■ **EXTRACTED MATERIAL**:
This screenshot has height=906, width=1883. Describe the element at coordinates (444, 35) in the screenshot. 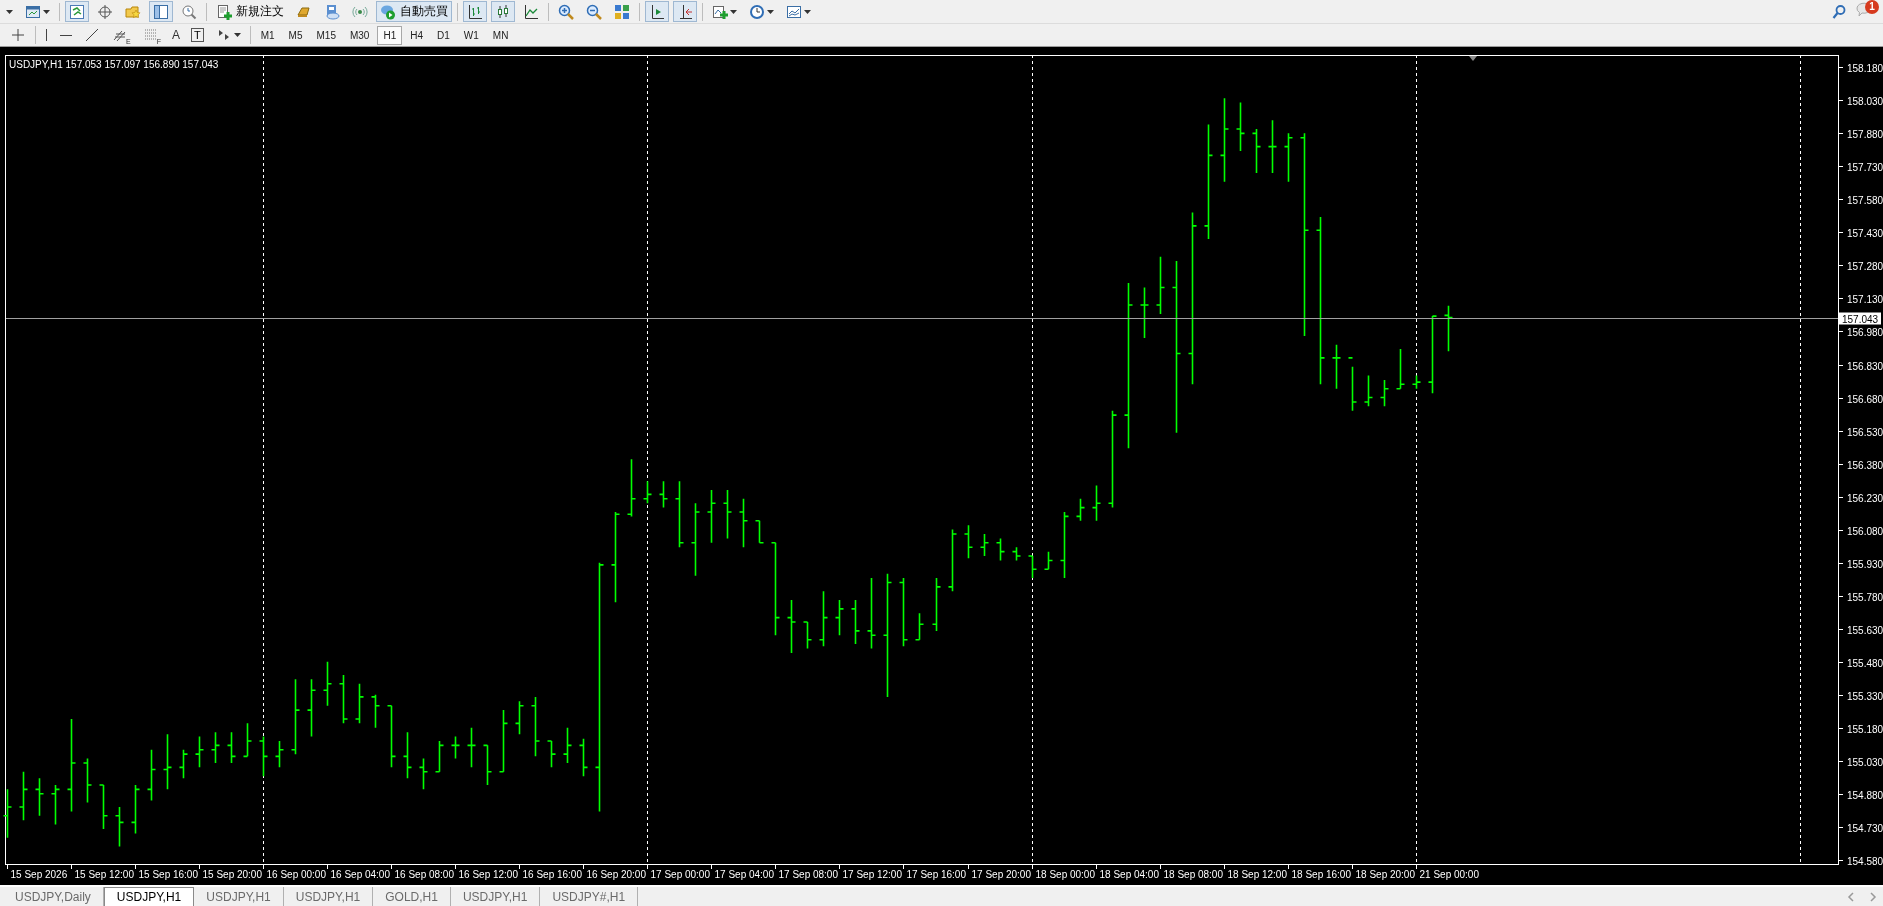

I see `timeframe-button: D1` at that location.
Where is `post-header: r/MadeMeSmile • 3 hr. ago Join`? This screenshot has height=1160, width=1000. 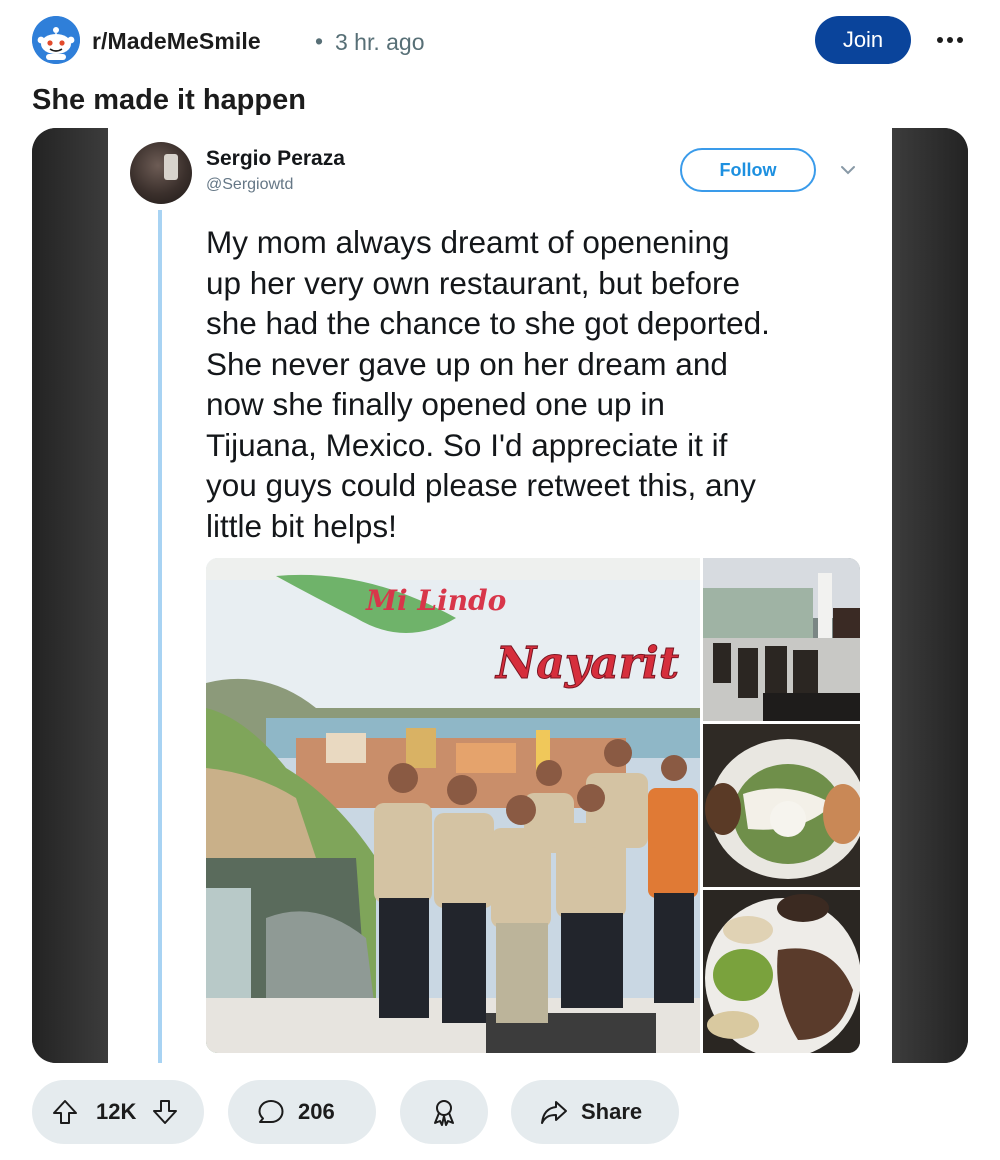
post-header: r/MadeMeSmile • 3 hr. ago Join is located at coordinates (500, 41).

--

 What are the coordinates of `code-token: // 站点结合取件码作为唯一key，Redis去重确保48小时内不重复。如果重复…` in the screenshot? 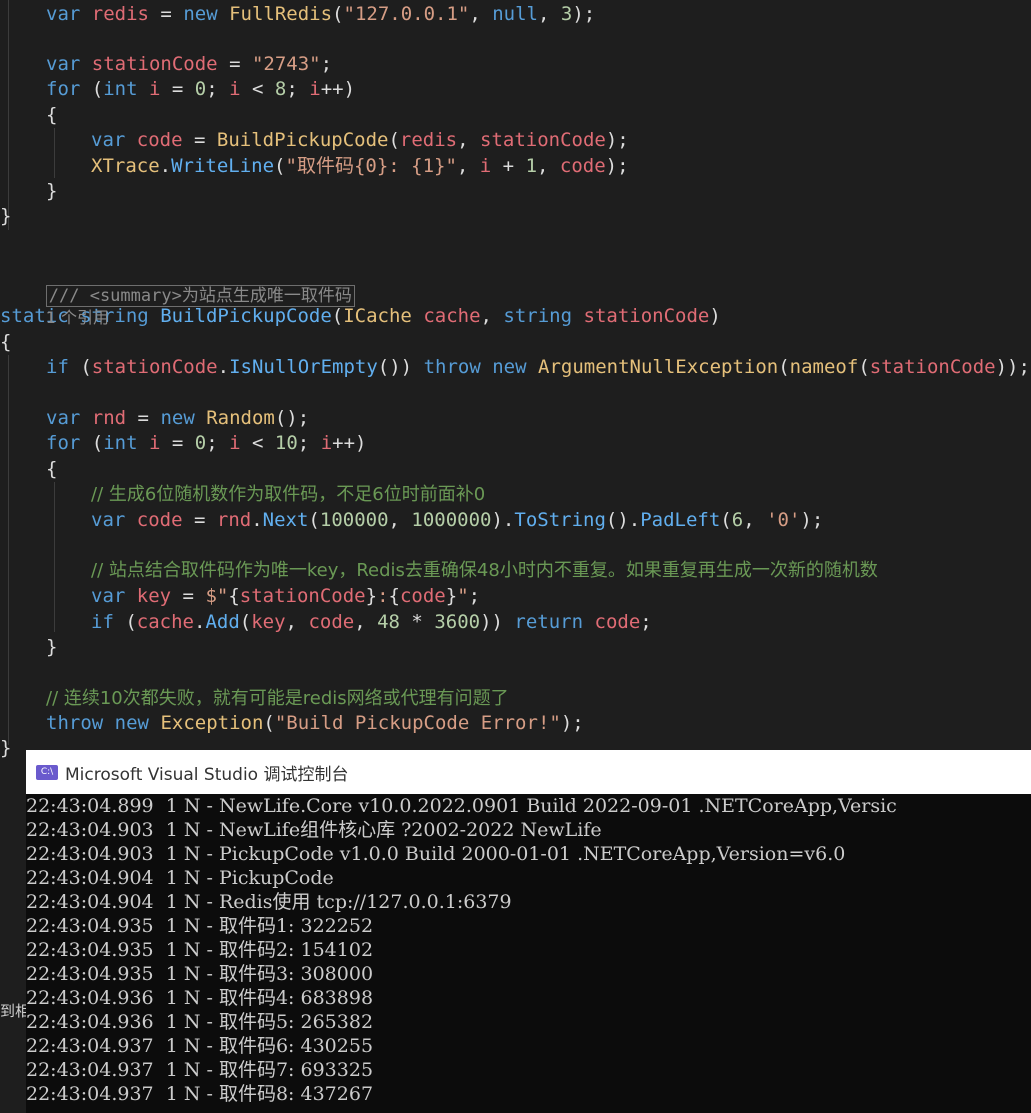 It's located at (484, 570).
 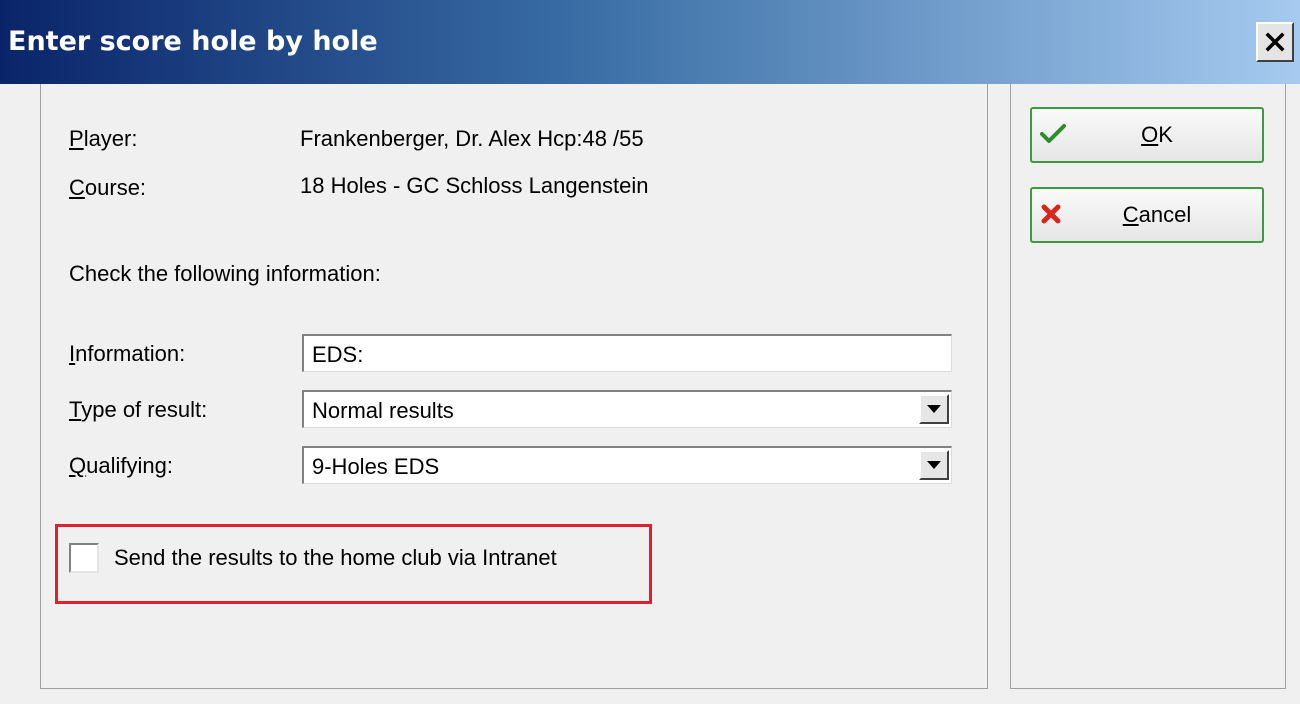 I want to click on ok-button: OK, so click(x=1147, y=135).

■ **WHAT TO WORK ON**:
Could you copy the part of the material that opens with the line containing "has height=1160, width=1000." and closes with the line containing "post-header: r/MadeMeSmile • 3 hr. ago Join is", leaving the pictures out of your answer?

■ **RESPONSE AREA**:
Where is `post-header: r/MadeMeSmile • 3 hr. ago Join`? This screenshot has height=1160, width=1000. 
post-header: r/MadeMeSmile • 3 hr. ago Join is located at coordinates (500, 41).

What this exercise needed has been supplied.